(Item position entries)
________

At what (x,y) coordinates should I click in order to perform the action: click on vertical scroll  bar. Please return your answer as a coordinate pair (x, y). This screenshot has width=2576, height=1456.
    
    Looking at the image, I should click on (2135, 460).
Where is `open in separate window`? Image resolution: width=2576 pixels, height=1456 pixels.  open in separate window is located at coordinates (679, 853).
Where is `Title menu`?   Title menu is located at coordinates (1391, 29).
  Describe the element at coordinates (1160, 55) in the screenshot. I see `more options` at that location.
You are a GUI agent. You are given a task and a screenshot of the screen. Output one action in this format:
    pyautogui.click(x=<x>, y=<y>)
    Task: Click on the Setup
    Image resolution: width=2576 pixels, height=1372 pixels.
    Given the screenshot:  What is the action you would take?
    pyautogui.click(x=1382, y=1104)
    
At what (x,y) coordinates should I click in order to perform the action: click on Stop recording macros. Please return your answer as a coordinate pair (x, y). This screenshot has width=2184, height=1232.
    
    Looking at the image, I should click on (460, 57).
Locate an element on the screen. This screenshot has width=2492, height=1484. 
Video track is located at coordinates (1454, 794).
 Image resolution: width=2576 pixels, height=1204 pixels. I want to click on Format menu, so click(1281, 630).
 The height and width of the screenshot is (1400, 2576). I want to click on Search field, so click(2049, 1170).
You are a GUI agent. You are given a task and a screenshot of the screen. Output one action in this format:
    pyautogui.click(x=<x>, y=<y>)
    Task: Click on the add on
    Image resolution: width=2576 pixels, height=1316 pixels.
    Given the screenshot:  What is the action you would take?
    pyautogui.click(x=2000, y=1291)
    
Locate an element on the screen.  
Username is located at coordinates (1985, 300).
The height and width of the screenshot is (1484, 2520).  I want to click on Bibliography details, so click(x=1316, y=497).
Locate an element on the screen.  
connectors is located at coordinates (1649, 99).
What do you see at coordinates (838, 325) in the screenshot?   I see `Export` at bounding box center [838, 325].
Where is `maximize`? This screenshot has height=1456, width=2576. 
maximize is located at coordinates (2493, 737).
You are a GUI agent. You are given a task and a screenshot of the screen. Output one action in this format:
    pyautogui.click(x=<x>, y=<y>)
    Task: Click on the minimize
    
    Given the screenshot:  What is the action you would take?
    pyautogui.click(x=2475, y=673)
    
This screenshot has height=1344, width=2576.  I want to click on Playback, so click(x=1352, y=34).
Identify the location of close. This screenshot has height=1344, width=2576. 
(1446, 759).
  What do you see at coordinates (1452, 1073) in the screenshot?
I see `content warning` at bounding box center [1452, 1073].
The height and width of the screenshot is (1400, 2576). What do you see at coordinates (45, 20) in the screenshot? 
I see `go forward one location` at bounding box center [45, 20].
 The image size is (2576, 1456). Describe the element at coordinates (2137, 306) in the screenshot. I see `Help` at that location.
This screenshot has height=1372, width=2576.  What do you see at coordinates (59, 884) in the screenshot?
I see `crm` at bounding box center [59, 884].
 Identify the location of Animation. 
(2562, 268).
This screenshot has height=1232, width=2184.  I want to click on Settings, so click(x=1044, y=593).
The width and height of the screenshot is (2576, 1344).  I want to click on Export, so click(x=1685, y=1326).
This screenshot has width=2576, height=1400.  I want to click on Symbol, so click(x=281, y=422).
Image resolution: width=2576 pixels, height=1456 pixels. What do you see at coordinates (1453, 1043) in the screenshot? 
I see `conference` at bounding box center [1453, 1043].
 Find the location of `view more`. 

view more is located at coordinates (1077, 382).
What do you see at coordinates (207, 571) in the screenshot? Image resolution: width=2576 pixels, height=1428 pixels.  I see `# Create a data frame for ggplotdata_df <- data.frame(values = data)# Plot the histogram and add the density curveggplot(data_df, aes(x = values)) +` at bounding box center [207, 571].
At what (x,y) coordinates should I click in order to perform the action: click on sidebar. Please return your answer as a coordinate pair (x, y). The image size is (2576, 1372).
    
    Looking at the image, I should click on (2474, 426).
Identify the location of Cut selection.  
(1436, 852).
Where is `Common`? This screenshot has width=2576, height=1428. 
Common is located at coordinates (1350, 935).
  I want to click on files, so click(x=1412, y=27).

________

- _Task to carry out_:
Print everything in the material from the line containing "Image resolution: width=2576 pixels, height=1456 pixels. What" down to the line containing "What do you see at coordinates (207, 571)", both of those lines included, without changing a single character.

- _Final answer_:
Image resolution: width=2576 pixels, height=1456 pixels. What do you see at coordinates (1453, 1043) in the screenshot? 
I see `conference` at bounding box center [1453, 1043].
 Find the location of `view more`. 

view more is located at coordinates (1077, 382).
What do you see at coordinates (207, 571) in the screenshot? Image resolution: width=2576 pixels, height=1428 pixels.  I see `# Create a data frame for ggplotdata_df <- data.frame(values = data)# Plot the histogram and add the density curveggplot(data_df, aes(x = values)) +` at bounding box center [207, 571].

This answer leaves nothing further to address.